Metal ion filament is usually formed by the electrochemical reaction of the active electrode. This mechanism is also called the electrochemical metallization mechanism (ECM). Dielectric layer materials, which are generally solid electrolytes, have high metal ion mobility. At the same time, two electrode materials have different electrochemical activities. When a positive electric field is applied, the active electrode is oxidized and corresponding metal ions are formed. With the continuous redox reaction, more and more metal ions are reduced to a metal state at the cathode and grow to the anode in the form of a metal conductive filament, completing the transition from high resistance to low resistance.

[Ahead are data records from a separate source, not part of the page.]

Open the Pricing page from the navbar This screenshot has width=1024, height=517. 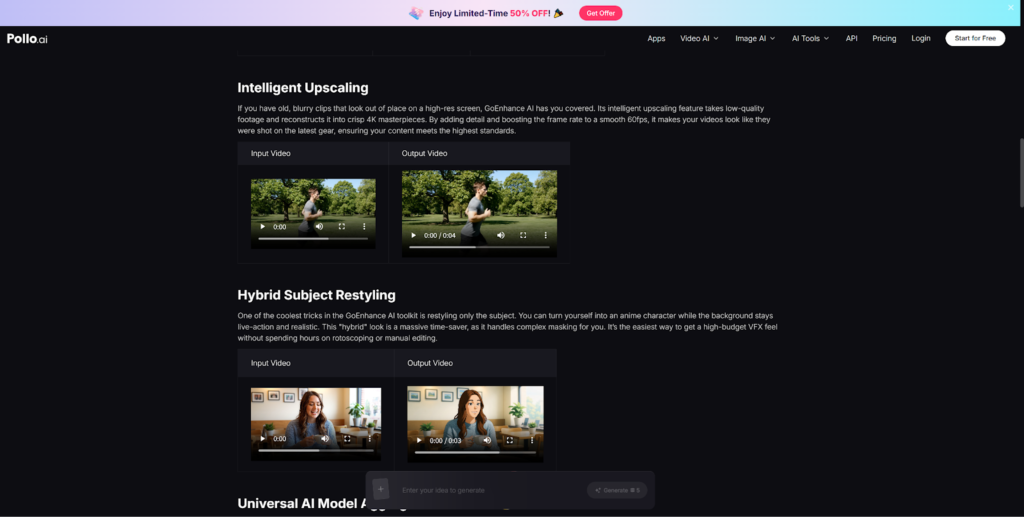(884, 38)
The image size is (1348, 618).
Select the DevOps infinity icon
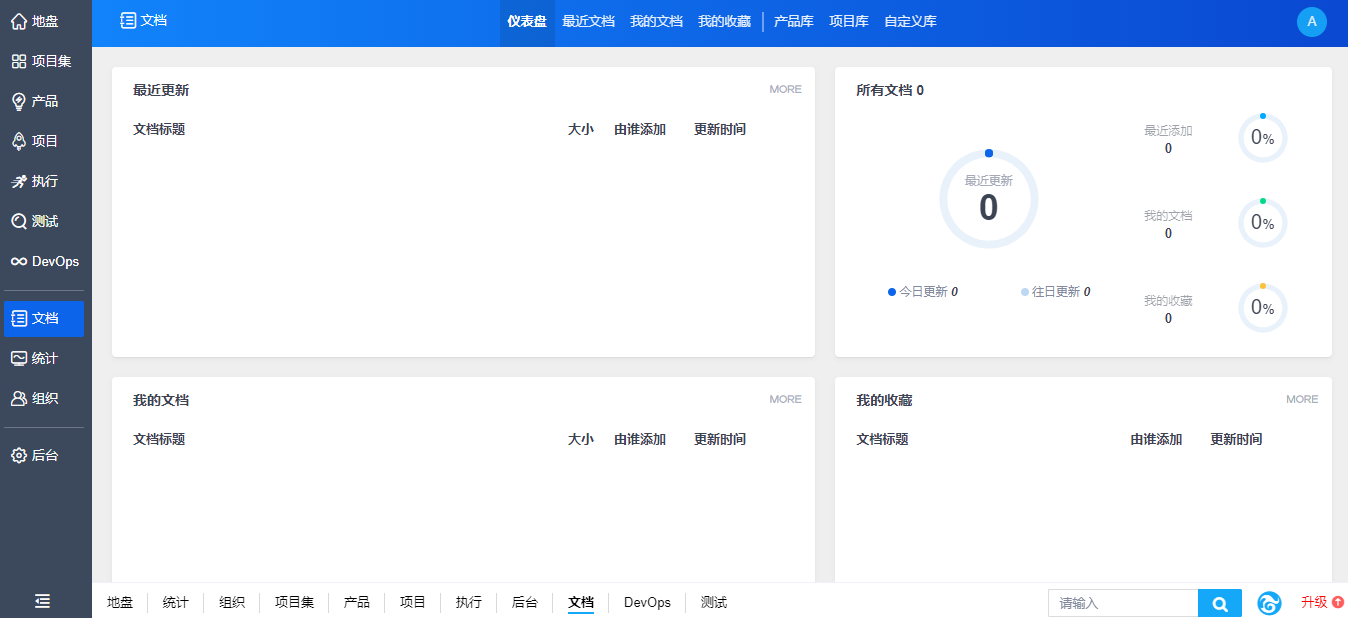(x=19, y=261)
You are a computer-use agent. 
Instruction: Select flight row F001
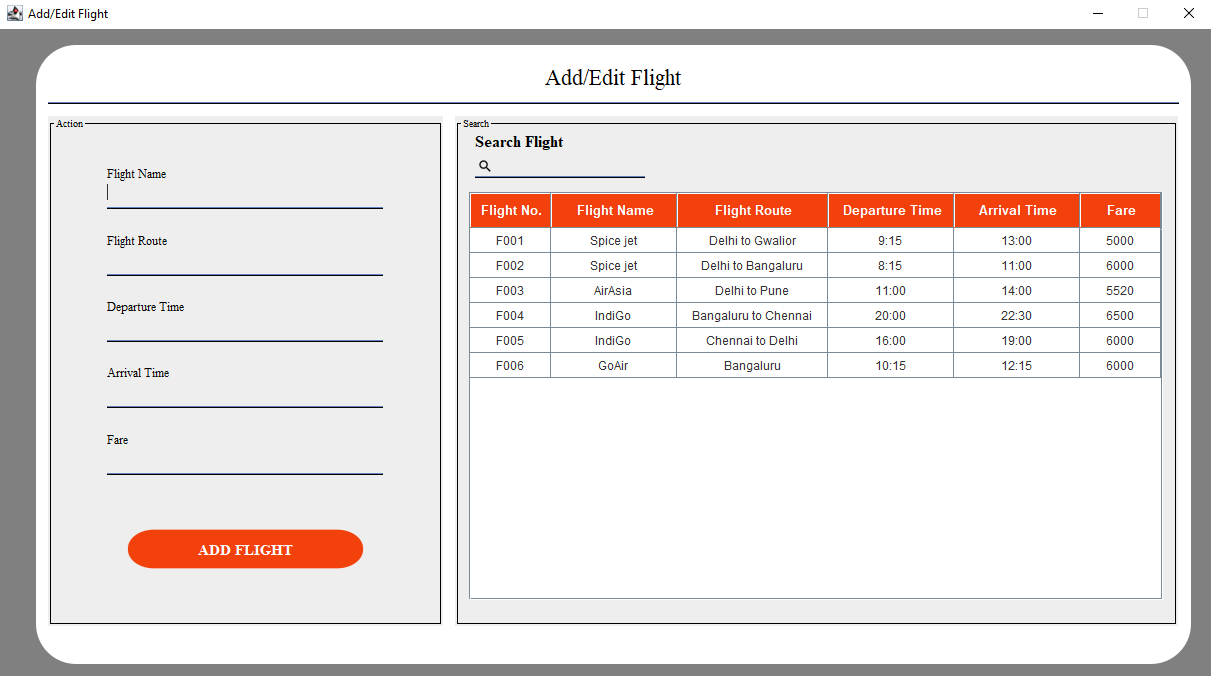click(510, 241)
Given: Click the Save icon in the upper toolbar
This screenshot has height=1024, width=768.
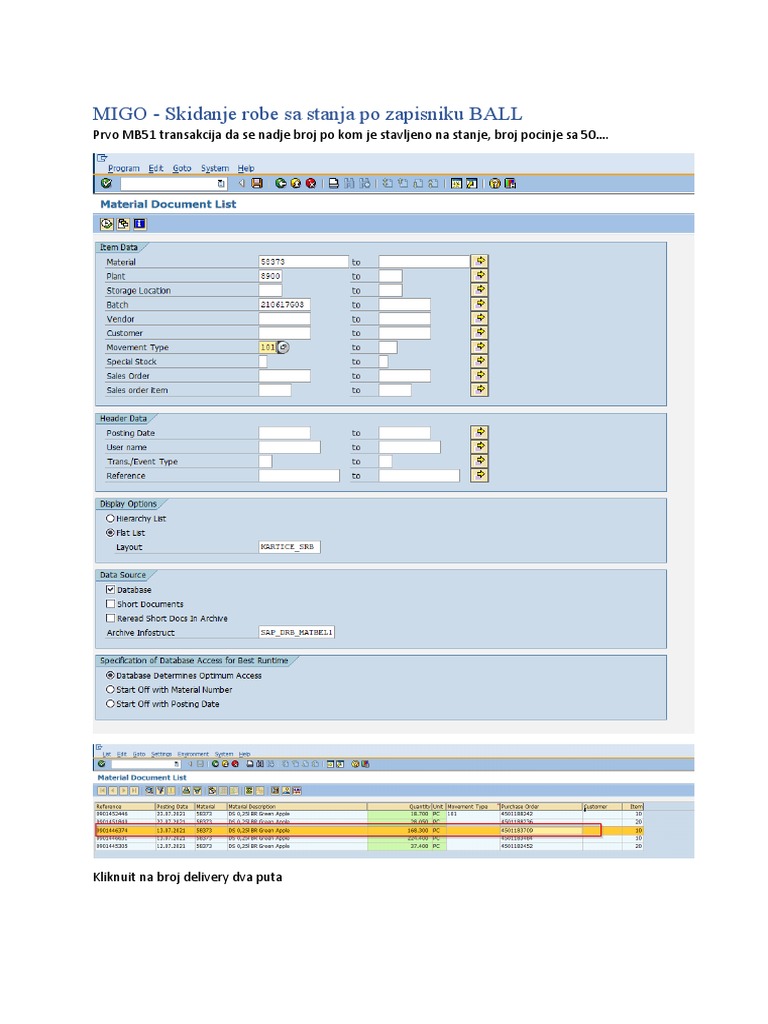Looking at the screenshot, I should pyautogui.click(x=257, y=183).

When the reverse electric field is applied, the metal conductive filament is fused under the combined action of redox reaction and Joule heat effect, and the memristive device returns to the state of high resistance again. The device exhibits volatile switching behavior, characterized by a low threshold voltage of 0.4V and a high on-off ratio ( \( {10}^6 \) ). The observed resistive switching phenomenon in this device can be attributed to the formation and self-disruption of Ag conductive filaments through 2D \( {\rm MoS}_2 \) , as illustrated in Figure 3(c).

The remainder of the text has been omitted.